The simulator uses actual Trentino GIS/flood data and invented but representative location of people and resources. The simulator is implemented as a peer in the network.

Peers within the simulation communicate with one another via the OpenKnowledge system just as they would during a real disaster. No peer has any special privileges that they would not have in the real world: for example, a coordination centre cannot see the full state of the world from the simulator; they have to reconstruct it from reports from sensors and peers on the ground, just as they would in real life.

The Flooding Scenario

We are concerned with the attempts of moving peers (such as firefighters, police and civilians) to reach a given destination (such as a safe area). The need to move and the chosen destination are determined through a command from an Emergency Controller: the top-level emergency-response personnel who are trying to manage the evacuation of people from the flooding area. The Emergency Controller determines who should move and where by analysing the situation as presented to it by the emergency monitoring system, which is getting its information through communicating water level sensors and weather forecasting services. When the moving peers have a destination, they decide how to get there by determining, through communication with a civil protection unit, which roads are blocked (the civil protection unit is communicating with reporters to find this out), and then providing the destination and the blocked roads to a route service, who will give them a suitable route.

The interaction of the peers is illustrated in the figure below:

We investigate two situations: firstly, a centralised approach, in order to demonstrate that the OpenKnowledge system can facilitate this as well or better than other systems designed for a centralised approach. Secondly, a decentralised approach, in order to demonstrate that the OpenKnowledge system can allow interaction to proceed smoothly even when a centralised approach is not possible.

An example, using our peers, is the presence or absence of the Civil Protection Unit. Its role is to poll all the reporters and keep a full picture of the states of the road, so that it can respond to any queries from moving peers. This is a centralised model. However, if the Civil Protection Unit breaks down, becomes disconnected or swamped, or for some other reason is unreachable, then, in the centralised model, the moving peers cannot get any information at all about the state of the roads. However, the flexibility of OpenKnowledge allows us to move seamlessly to a decentralised model, where the moving peers can directly query the reporter peers. There is no structural change needed for this: the moving peers simply uses the discovery service to locate these peers and a suitable IM for interaction.
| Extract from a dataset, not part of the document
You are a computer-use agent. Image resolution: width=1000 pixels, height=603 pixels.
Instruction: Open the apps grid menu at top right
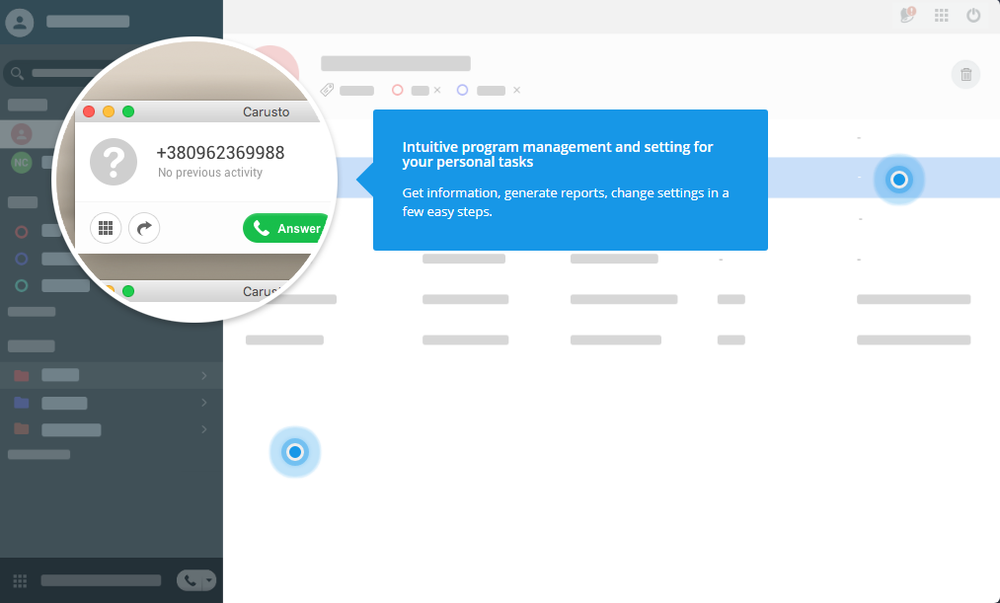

Demonstrating the usefulness of OpenKnowledge in both a centralised and decentralised model is crucial in demonstrating what we perceive to be the benefit of using OpenKnowledge in such a scenario. Emergency responses tend to be fairly hierarchical and centralised by nature, and it is usually important to have a high-level of control. We are not proposing that this centralised control be completely removed: this could lead to chaos! However, the drawback of the centralised approach is that it is very brittle: if one key link is lost then the whole system can collapse. This is where the OpenKnowledge approach has a fundamental advantage over other approaches that facilitate the centralised model: it allows this seamless change from a centralised to decentralised system, meaning that the actors are empowered to continue interacting to the best of their ability even where the centralised plan has failed.

Full details of the scenario, together with a complete evaluation, can be found in Deliverable 6.8.